Milestone 11,000-kilometre journey from Brazil completed early Friday morning
The last of six turbine runners for the Site C dam arrived on site early morning Jan. 27, 2023.

The last of six turbine runners built for the Site C dam has arrived on site, BC Hydro said Friday.

Spokesman Bob Gammer said the milestone 11,000-kilometre journey from Brazil was completed earlier this morning.

The machinery was shipped from Sao Paulo, and made its final leg to the Peace River outside Fort St. John by truck, travelling 1,000 kilometres from the Port of Prince Rupert to the dam site, Gammer said.

“The turbine runner is the rotating part of the turbine that converts the gravitational energy of falling water into mechanical energy, which then spins a generator to produce electricity,” said Gammer. “Weighing 165,000 kg, the turbine runner is the heaviest unassembled single component of the Site C project.”

The first turbine runners arrived in Canada in December 2020 and were shipped to the dam site in early 2021. Each weighs about 170 tonnes and measure 17 feet tall by 26 feet wide.

§ **DATASET SECTION**:
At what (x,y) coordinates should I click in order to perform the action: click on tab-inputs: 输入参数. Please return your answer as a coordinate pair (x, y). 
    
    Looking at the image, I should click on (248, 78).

§ **WHAT THE TASK ASKS**:
Extend the news item about the Site C turbine runners, picking up after its final sentence. The listing is not used in this exercise.

§ **FINAL ANSWER**:
Voith Hydro was awarded a $470-million contract in April 2017 to design, supply, and install six turbines, six generators, and associated equipment for the Site C powerhouse. The company, headquartered in Montreal, previously completed upgrades to the G.M. Shrum Generating station at the W.A.C. Bennett Dam.

The turbines and generators were custom built to "the site specific conditions" of the $16-billion dam at Voith’s facility in Brazil, which BC Hydro says will generate 5,100 gigawatt hours of electricity each year.

Construction of the earthfill dam at Site C is now around 90% complete, and the overall project more than 70% built.

Earlier this month, BC Hydro president Chris O’Riley told the BC Natural Resource Forum that the official target for commissioning is still nearly two years away, though he suggested the company could potentially finish the project by the end of this year.

“Our official schedule has two years, or 20 months, till we get first power on the project,” O’Riley said. “We do have a shot at getting first power the coming December – so this year. Lots of things have to go right for that to occur.”